Task objective » The records must be repeated exactly and in their entirety.

Source material »
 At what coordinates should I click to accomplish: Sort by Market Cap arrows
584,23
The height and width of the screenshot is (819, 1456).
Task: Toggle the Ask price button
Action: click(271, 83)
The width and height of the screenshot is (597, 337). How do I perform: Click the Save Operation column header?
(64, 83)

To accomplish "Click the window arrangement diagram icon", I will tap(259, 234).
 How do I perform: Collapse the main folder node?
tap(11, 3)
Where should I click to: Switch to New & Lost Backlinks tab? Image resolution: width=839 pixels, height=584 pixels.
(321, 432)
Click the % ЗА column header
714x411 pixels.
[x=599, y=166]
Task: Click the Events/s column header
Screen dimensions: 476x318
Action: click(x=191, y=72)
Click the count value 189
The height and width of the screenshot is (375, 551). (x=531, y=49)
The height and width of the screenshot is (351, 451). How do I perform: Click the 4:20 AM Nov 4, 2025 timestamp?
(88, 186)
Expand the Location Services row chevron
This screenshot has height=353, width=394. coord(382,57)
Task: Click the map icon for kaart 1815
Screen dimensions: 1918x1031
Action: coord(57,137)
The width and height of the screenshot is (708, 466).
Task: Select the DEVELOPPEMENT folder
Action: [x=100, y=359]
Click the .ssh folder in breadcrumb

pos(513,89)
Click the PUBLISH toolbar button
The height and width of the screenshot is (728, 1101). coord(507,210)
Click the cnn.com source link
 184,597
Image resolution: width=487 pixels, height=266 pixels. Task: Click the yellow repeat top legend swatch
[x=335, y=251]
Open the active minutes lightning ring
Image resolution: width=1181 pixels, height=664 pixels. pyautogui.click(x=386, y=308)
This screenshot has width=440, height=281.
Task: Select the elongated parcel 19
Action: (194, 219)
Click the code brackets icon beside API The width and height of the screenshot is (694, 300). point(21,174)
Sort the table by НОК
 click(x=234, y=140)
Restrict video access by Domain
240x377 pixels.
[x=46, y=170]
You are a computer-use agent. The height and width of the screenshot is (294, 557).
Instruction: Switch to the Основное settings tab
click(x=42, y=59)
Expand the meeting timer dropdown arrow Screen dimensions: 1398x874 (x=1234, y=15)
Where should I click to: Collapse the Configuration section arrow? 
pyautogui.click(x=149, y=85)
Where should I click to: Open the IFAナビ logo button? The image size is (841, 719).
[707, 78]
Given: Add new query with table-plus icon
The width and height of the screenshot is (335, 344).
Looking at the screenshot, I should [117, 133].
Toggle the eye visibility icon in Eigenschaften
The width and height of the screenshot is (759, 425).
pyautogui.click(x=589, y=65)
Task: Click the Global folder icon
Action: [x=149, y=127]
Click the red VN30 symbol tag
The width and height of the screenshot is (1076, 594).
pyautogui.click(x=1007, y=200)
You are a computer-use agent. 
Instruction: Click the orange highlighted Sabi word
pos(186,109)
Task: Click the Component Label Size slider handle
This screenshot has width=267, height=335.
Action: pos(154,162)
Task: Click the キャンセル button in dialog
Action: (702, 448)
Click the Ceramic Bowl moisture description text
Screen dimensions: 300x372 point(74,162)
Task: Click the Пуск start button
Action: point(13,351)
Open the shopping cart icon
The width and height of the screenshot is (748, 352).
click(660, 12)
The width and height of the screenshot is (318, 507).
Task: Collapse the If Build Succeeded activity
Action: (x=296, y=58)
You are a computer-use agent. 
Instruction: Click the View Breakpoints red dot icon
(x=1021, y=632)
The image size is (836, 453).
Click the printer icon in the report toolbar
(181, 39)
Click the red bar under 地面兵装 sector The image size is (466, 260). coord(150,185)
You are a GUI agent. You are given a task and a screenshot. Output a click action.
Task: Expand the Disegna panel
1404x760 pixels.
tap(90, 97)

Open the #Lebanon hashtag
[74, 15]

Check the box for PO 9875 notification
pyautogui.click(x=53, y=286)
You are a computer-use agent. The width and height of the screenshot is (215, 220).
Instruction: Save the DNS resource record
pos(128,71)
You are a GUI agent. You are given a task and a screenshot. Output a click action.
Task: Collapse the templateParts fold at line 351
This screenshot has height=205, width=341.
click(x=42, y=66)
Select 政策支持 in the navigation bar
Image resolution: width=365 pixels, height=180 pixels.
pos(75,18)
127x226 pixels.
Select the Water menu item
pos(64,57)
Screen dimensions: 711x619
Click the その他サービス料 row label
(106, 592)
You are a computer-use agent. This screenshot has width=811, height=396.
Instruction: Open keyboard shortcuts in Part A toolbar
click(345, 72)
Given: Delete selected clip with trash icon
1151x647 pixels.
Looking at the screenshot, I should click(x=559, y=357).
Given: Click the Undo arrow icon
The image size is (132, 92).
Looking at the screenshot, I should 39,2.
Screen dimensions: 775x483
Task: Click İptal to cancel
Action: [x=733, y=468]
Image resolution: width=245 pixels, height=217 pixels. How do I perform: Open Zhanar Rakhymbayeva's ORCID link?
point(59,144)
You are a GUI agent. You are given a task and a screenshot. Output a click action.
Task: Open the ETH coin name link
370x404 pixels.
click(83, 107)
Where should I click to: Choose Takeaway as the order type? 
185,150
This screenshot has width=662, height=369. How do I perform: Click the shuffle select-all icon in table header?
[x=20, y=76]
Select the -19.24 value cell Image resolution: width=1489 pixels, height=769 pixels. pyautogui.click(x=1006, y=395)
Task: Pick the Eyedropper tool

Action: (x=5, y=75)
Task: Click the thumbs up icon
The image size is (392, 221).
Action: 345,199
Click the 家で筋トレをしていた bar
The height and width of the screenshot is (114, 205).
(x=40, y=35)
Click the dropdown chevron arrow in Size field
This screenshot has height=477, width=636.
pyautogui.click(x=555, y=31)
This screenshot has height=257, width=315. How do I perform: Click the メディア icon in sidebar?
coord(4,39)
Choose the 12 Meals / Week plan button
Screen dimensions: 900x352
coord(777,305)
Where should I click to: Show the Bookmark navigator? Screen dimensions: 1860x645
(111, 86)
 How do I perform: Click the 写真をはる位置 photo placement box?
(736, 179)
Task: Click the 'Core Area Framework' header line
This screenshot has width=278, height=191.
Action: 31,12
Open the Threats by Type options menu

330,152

Result of the task »
 At what coordinates should I click to accomplish: Sort by Market Cap arrows
584,23
The height and width of the screenshot is (819, 1456).
Task: Toggle the Ask price button
Action: click(271, 83)
The width and height of the screenshot is (597, 337). How do I perform: Click the Save Operation column header?
(64, 83)

To accomplish "Click the window arrangement diagram icon", I will tap(259, 234).
 How do I perform: Collapse the main folder node?
tap(11, 3)
Where should I click to: Switch to New & Lost Backlinks tab? Image resolution: width=839 pixels, height=584 pixels.
(321, 432)
Click the % ЗА column header
714x411 pixels.
[x=599, y=166]
Task: Click the Events/s column header
Screen dimensions: 476x318
Action: click(x=191, y=72)
Click the count value 189
The height and width of the screenshot is (375, 551). (x=531, y=49)
The height and width of the screenshot is (351, 451). How do I perform: Click the 4:20 AM Nov 4, 2025 timestamp?
(88, 186)
Expand the Location Services row chevron
This screenshot has height=353, width=394. coord(382,57)
Task: Click the map icon for kaart 1815
Screen dimensions: 1918x1031
Action: coord(57,137)
The width and height of the screenshot is (708, 466).
Task: Select the DEVELOPPEMENT folder
Action: [x=100, y=359]
Click the .ssh folder in breadcrumb

pos(513,89)
Click the PUBLISH toolbar button
The height and width of the screenshot is (728, 1101). coord(507,210)
Click the cnn.com source link
 184,597
Image resolution: width=487 pixels, height=266 pixels. Task: Click the yellow repeat top legend swatch
[x=335, y=251]
Open the active minutes lightning ring
Image resolution: width=1181 pixels, height=664 pixels. pyautogui.click(x=386, y=308)
This screenshot has width=440, height=281.
Task: Select the elongated parcel 19
Action: (194, 219)
Click the code brackets icon beside API The width and height of the screenshot is (694, 300). point(21,174)
Sort the table by НОК
 click(x=234, y=140)
Restrict video access by Domain
240x377 pixels.
[x=46, y=170]
You are a computer-use agent. The height and width of the screenshot is (294, 557).
Instruction: Switch to the Основное settings tab
click(x=42, y=59)
Expand the meeting timer dropdown arrow Screen dimensions: 1398x874 (x=1234, y=15)
Where should I click to: Collapse the Configuration section arrow? 
pyautogui.click(x=149, y=85)
Where should I click to: Open the IFAナビ logo button? The image size is (841, 719).
[707, 78]
Given: Add new query with table-plus icon
The width and height of the screenshot is (335, 344).
Looking at the screenshot, I should [117, 133].
Toggle the eye visibility icon in Eigenschaften
The width and height of the screenshot is (759, 425).
pyautogui.click(x=589, y=65)
Task: Click the Global folder icon
Action: [x=149, y=127]
Click the red VN30 symbol tag
The width and height of the screenshot is (1076, 594).
pyautogui.click(x=1007, y=200)
You are a computer-use agent. 
Instruction: Click the orange highlighted Sabi word
pos(186,109)
Task: Click the Component Label Size slider handle
This screenshot has width=267, height=335.
Action: pos(154,162)
Task: Click the キャンセル button in dialog
Action: (702, 448)
Click the Ceramic Bowl moisture description text
Screen dimensions: 300x372 point(74,162)
Task: Click the Пуск start button
Action: point(13,351)
Open the shopping cart icon
The width and height of the screenshot is (748, 352).
click(660, 12)
The width and height of the screenshot is (318, 507).
Task: Collapse the If Build Succeeded activity
Action: (x=296, y=58)
You are a computer-use agent. 
Instruction: Click the View Breakpoints red dot icon
(x=1021, y=632)
The image size is (836, 453).
Click the printer icon in the report toolbar
(181, 39)
Click the red bar under 地面兵装 sector The image size is (466, 260). coord(150,185)
You are a GUI agent. You are given a task and a screenshot. Output a click action.
Task: Expand the Disegna panel
1404x760 pixels.
tap(90, 97)

Open the #Lebanon hashtag
[74, 15]

Check the box for PO 9875 notification
pyautogui.click(x=53, y=286)
You are a computer-use agent. The width and height of the screenshot is (215, 220).
Instruction: Save the DNS resource record
pos(128,71)
You are a GUI agent. You are given a task and a screenshot. Output a click action.
Task: Collapse the templateParts fold at line 351
This screenshot has height=205, width=341.
click(x=42, y=66)
Select 政策支持 in the navigation bar
Image resolution: width=365 pixels, height=180 pixels.
pos(75,18)
127x226 pixels.
Select the Water menu item
pos(64,57)
Screen dimensions: 711x619
Click the その他サービス料 row label
(106, 592)
You are a computer-use agent. This screenshot has width=811, height=396.
Instruction: Open keyboard shortcuts in Part A toolbar
click(345, 72)
Given: Delete selected clip with trash icon
1151x647 pixels.
Looking at the screenshot, I should click(x=559, y=357).
Given: Click the Undo arrow icon
The image size is (132, 92).
Looking at the screenshot, I should 39,2.
Screen dimensions: 775x483
Task: Click İptal to cancel
Action: [x=733, y=468]
Image resolution: width=245 pixels, height=217 pixels. How do I perform: Open Zhanar Rakhymbayeva's ORCID link?
point(59,144)
You are a GUI agent. You are given a task and a screenshot. Output a click action.
Task: Open the ETH coin name link
370x404 pixels.
click(83, 107)
Where should I click to: Choose Takeaway as the order type? 
185,150
This screenshot has width=662, height=369. How do I perform: Click the shuffle select-all icon in table header?
[x=20, y=76]
Select the -19.24 value cell Image resolution: width=1489 pixels, height=769 pixels. pyautogui.click(x=1006, y=395)
Task: Pick the Eyedropper tool

Action: (x=5, y=75)
Task: Click the thumbs up icon
The image size is (392, 221).
Action: 345,199
Click the 家で筋トレをしていた bar
The height and width of the screenshot is (114, 205).
(x=40, y=35)
Click the dropdown chevron arrow in Size field
This screenshot has height=477, width=636.
pyautogui.click(x=555, y=31)
This screenshot has height=257, width=315. How do I perform: Click the メディア icon in sidebar?
coord(4,39)
Choose the 12 Meals / Week plan button
Screen dimensions: 900x352
coord(777,305)
Where should I click to: Show the Bookmark navigator? Screen dimensions: 1860x645
(111, 86)
 How do I perform: Click the 写真をはる位置 photo placement box?
(736, 179)
Task: Click the 'Core Area Framework' header line
This screenshot has width=278, height=191.
Action: 31,12
Open the Threats by Type options menu

330,152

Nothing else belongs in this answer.